Statements about values come up frequently in conversations about leadership.  Ideas like values-based decision making or brand authenticity arising from organizational values are pretty widespread.

In most contexts, values are defined as being based on personality or experience or in philosophical terms.

Yet another way of thinking of values is in economic terms.  After all, the root idea of value is a medium of exchange.

In the economic context, values are best demonstrated, not by what leaders say, but by how their organizations spend their money.  In other words, cost structure is the best evidence of an organization’s true values.  Money is spent on the things deemed most important.

In early December during Associated Press Day at the Capitol, there was a general consensus among four candidates vying to become Virginia’s next governor that there would be no new taxes for transportation passed in the 2009 General Assembly.  Also, that there will continue to be unfunded priorities in state government.
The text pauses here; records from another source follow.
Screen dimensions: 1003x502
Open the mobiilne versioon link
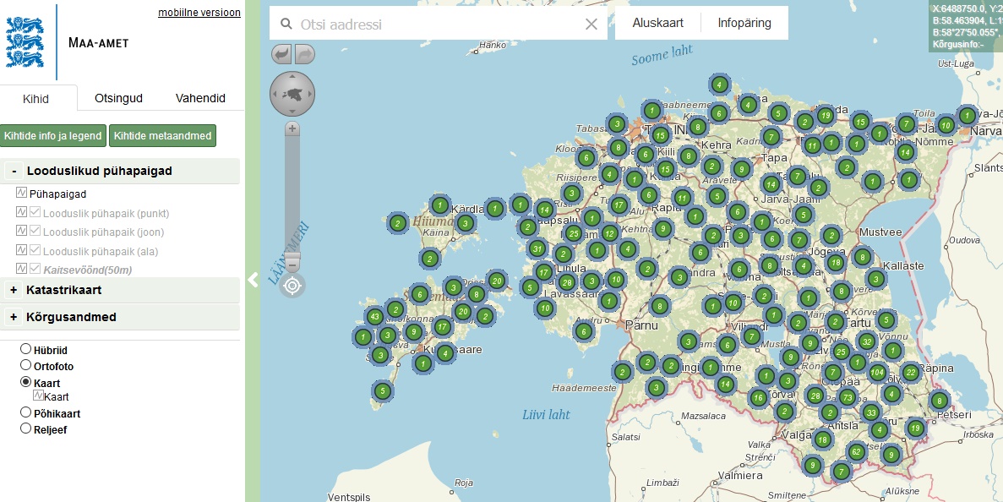click(x=199, y=13)
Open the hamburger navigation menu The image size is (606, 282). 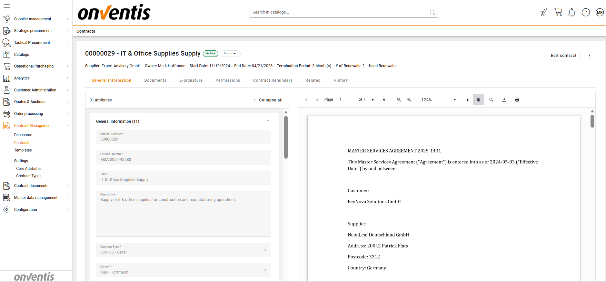point(6,6)
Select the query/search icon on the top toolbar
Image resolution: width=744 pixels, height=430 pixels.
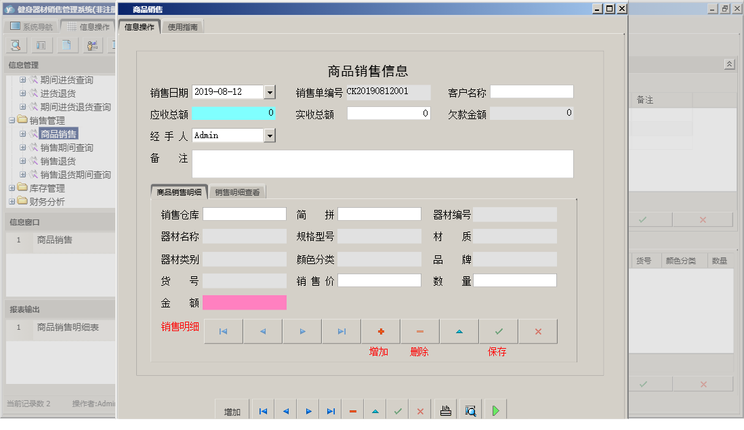[x=15, y=43]
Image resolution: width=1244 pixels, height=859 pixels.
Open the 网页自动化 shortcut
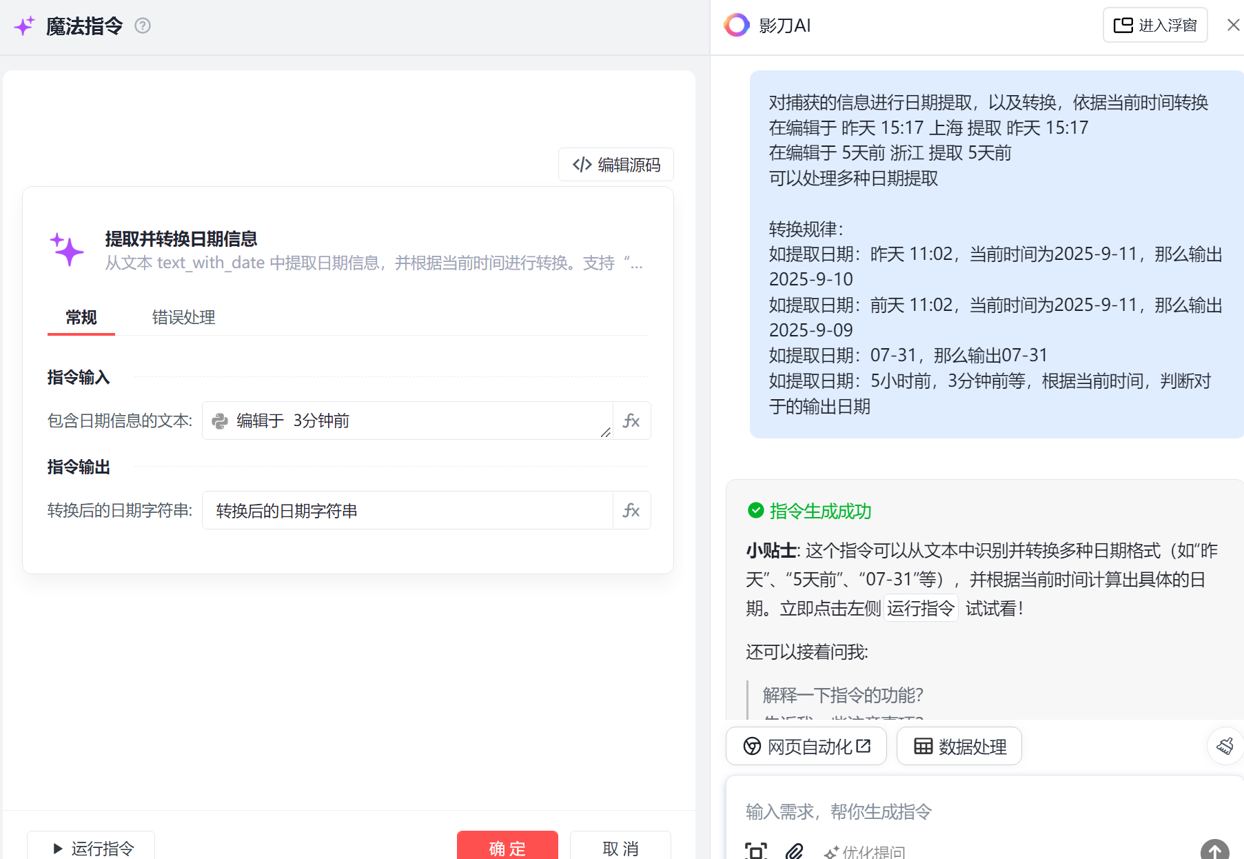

One has to ask, can priorities really remain unfunded?  Using the economic definition, aren’t we just saying that we really don’t value these things?

This recalls the idea of unfunded mandates.  State politicians are quick to point out federal laws that require state-level funding (e.g., No Child Left Behind).  Aren’t we really doing the same thing by claiming popular initiatives to be priorities but failing to find funding from state coffers?

The reality of the current state budget shortfall is well known.  According to a December Senate Finance Committee report, the total could be as much as $3.5 billion, and spending reductions taken thus far only address $1 billion of that total.

Another $2.5 billion of the shortfall must be addressed in the 2009 assembly session, either in the form of increased taxes or further general fund reductions.  As mentioned earlier, tax increases appear unlikely.  The impediments include a lack of political will and a difficult economic environment within which to impose higher taxes.

A full story on the General Assembly’s budget dilemma can be found in this issue’s cover story by Special Projects Editor Jessica Sabbath, starting on page 22.

So what are our priorities?  The state’s 2008-10 general operating fund is about $34.5 billion.  State agencies consume 31 percent of the total.  Debt service consumes 3 percent, and aid to individuals, primarily Medicaid, takes another 15 percent.

The remaining half (actually 51 percent) of the general fund is defined as “aid to localities.”  This includes spending for K-12 public education ($11.7 billion), car-tax relief ($1.9 billion), community service boards (primarily mental health agencies, $1.1 billion), local sheriffs ($1 billion) and “other aid to localities” ($1.9 billion).

Reading these numbers recalls the late Sen. Everett Dirksen’s immortal words, “A billion here, a billion there; sooner or later it adds up to real money!”

So that’s where the money goes.  How has it changed over time?  From 1998 through 2010, the biggest increases have come in three categories:  public education, Medicaid and car-tax relief.

Public education makes sense.  On a national basis, Virginia is slightly below average on state and local spending on K-12 education per capita, and is

behind 19 other states.  Funding increases are vital to the competitiveness of our work force.  This ranking is also somewhat unseemly for a state with many

higher education institutions that are among the finest in the nation.
The increase in Medicaid spending comes as no surprise.  Increasing health- care costs, while unwelcome, are a familiar fact for business and government

alike.  Medicaid reimbursement rates have generally fallen below the market, increasing the chasm between the haves and have-nots in health care.
The number that jumps out is $1.9 billion for car-tax relief.  This is the state’s attempt to keep localities whole following the ill-advised phase-out of

local vehicle taxes in 1999.  The populist pledge of lower taxes as a means of forcing reduced government spending has not worked and is hamstringing efforts

to allocate funds to much needed transportation projects — highways, rail and mass transit.
If actions are more important than words and spending is the true indicator of values, perhaps the commonwealth’s leaders should avoid the mention of

transportation and other unfunded priorities.